Setelah dikaji dan dianalis secara mendalam oleh Forum Komunikasi Patriot Peduli Bangsa (FKP2B), ternyata RUU HIP dan kemudian berubah menjadi RUU BPIP telah melanggar prinsip pembentukan norma hukum yang baik, karena telah melanggar asas "kesesuaian antara jenis, hierarki, dan materi muatan" sebagaimana dimaksud dalam Pasal 5 UU No. 12/2011 tentang Pembentukan Peraturan perundang-undangan.
Dengan demikian, dalam hal penjabaran Pancasila kemudian diatur dalam suatu UU, hal itu justru telah mendegradasi (down grade) Pancasila sebagai sumber hukum tertinggi. RUU BPIP sungguh telah melecehkan nalar dan logika hukum yang sangat elementer.
Pada RUU BPIP dikatakan bahwa tugas BPIP membantu Presiden, tetapi di dalam rincian tugas dan penyelenggaraan fungsinya ternyata jangkauan kegiatan dan produknya sangat menyeluruh, dari merumuskan arah kebijakan sampai memberikan rekomendasi kepada, antara lain, lembaga negara (jadi termasuk MPR), pemerintahan daerah, organisasi sosial politik, dan elemen masyarakat lainnya.
Dengan memperhatikan dan mencermati tugas dan fungsi BPIP yang disebutkan di dalam RUU BPIP ( pasal 7 dan 8) sudah bisa dibayangkan bahwa kewenangannya sangatlah besar. Kebijakan dan rekomendasinya atas nama Pancasila akan menjadi sangat ampuh karena penolakan terhadapnya akan berarti anti Pancasila.
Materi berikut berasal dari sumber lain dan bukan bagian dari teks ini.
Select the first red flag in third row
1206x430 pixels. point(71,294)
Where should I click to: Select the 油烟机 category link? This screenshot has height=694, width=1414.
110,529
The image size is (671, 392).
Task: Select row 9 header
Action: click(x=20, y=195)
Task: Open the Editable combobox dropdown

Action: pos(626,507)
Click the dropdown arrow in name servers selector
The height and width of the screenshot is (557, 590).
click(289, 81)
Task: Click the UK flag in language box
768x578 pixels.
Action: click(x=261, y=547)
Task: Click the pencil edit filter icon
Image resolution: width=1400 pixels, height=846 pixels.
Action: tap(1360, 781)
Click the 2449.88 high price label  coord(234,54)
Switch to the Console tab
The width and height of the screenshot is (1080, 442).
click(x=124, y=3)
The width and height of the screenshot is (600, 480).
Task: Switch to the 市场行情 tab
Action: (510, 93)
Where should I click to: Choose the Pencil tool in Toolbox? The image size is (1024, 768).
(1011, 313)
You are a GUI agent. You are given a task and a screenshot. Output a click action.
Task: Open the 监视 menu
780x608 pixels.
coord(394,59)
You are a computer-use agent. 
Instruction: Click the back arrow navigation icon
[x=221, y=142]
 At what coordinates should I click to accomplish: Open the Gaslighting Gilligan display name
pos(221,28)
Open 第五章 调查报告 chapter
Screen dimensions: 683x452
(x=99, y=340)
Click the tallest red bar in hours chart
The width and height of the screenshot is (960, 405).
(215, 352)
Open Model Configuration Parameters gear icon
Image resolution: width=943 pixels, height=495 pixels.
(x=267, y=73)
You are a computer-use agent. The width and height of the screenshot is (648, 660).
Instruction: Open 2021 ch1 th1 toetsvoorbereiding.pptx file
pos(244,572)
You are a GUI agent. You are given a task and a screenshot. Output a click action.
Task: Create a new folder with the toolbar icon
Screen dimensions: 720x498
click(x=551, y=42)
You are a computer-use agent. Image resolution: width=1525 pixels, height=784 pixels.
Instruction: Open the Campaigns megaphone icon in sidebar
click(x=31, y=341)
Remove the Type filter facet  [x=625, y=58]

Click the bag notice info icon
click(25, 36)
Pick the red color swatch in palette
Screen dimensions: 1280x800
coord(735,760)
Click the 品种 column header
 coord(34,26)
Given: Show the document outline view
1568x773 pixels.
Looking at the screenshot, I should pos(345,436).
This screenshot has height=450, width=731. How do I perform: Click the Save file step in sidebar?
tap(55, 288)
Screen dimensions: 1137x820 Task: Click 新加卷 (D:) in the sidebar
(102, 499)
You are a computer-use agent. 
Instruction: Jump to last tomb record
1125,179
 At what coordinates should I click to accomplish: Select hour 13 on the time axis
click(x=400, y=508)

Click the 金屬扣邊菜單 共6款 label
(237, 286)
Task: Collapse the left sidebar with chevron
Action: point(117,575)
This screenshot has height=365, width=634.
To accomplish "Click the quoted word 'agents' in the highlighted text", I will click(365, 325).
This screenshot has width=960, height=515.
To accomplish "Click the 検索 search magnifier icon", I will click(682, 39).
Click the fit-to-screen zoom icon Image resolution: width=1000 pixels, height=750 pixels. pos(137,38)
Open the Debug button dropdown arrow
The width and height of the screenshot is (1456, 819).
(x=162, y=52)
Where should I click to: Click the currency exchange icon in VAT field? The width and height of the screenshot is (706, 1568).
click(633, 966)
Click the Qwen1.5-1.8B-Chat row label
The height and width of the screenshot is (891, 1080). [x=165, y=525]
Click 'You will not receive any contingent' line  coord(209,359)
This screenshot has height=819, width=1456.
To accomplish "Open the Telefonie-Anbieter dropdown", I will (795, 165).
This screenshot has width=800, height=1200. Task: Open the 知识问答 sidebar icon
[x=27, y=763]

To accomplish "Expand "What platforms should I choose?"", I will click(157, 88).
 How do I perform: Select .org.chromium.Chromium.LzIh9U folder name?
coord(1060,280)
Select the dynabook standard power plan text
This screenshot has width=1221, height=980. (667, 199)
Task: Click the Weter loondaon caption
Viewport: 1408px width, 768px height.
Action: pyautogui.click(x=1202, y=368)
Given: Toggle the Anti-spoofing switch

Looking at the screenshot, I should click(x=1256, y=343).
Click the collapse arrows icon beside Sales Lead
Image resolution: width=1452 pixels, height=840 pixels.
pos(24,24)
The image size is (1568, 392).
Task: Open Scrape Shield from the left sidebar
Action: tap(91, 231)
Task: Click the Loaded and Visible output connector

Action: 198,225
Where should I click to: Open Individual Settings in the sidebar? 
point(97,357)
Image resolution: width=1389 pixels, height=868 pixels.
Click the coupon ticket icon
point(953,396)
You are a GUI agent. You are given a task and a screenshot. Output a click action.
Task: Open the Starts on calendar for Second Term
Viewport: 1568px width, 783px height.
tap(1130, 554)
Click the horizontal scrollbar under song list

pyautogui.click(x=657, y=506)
Badan yang berada di bawah kendali Presiden ini akan menjadi personifikasi Pancasila, super body yang dapat digunakan untuk menghabisi lawan- lawan politik atau siapa pun yang tidak sejalan dengan Pemerintah. Pancasila akan menjadi alat untuk menjustifikasi kekuasaan tanpa batas dari Presiden .
Padahal UU No. 17/2014 di dalam Pasal 5 nya menyatakan MPR bertugas, antara lain (huruf b.), "memasyarakatkan Pancasila, Undang-Undang Dasar Negara Republik Indonesia Tahun 1945, Negara Kesatuan Republik Indonesia, dan Bhinneka Tunggal Ika".
Apabila di dalam kegiatan pemasyarakatan Pancasila ini memang dianggap perlu suatu lembaga yang lebih operatif yang akan diperankan di tataran teknis, lembaga tersebut semestinya berada di bawah dan bertanggung jawab kepada MPR, dengan tugas dan kewenangan di tataran teknis, tidak sampai merumuskan arah kebijakan dan hal-hal lain yang bersifat mendasar yang merupakan kewenangan MPR yang tidak boleh didelegasikan.
Upaya penyesatan, pengacauan, atau makar ideologi harus segera diakhiri dengan menolak RUU BPIP dan membubarkan BPIP karena keberadaannya tidaklah diperlukan, bahkan bisa menjadi ancaman yang sangat membahayakan bagi kehidupan berbangsa dan bernegara.
Penulis adalah pengamat kebijakan publik, Sekjen FKP2B.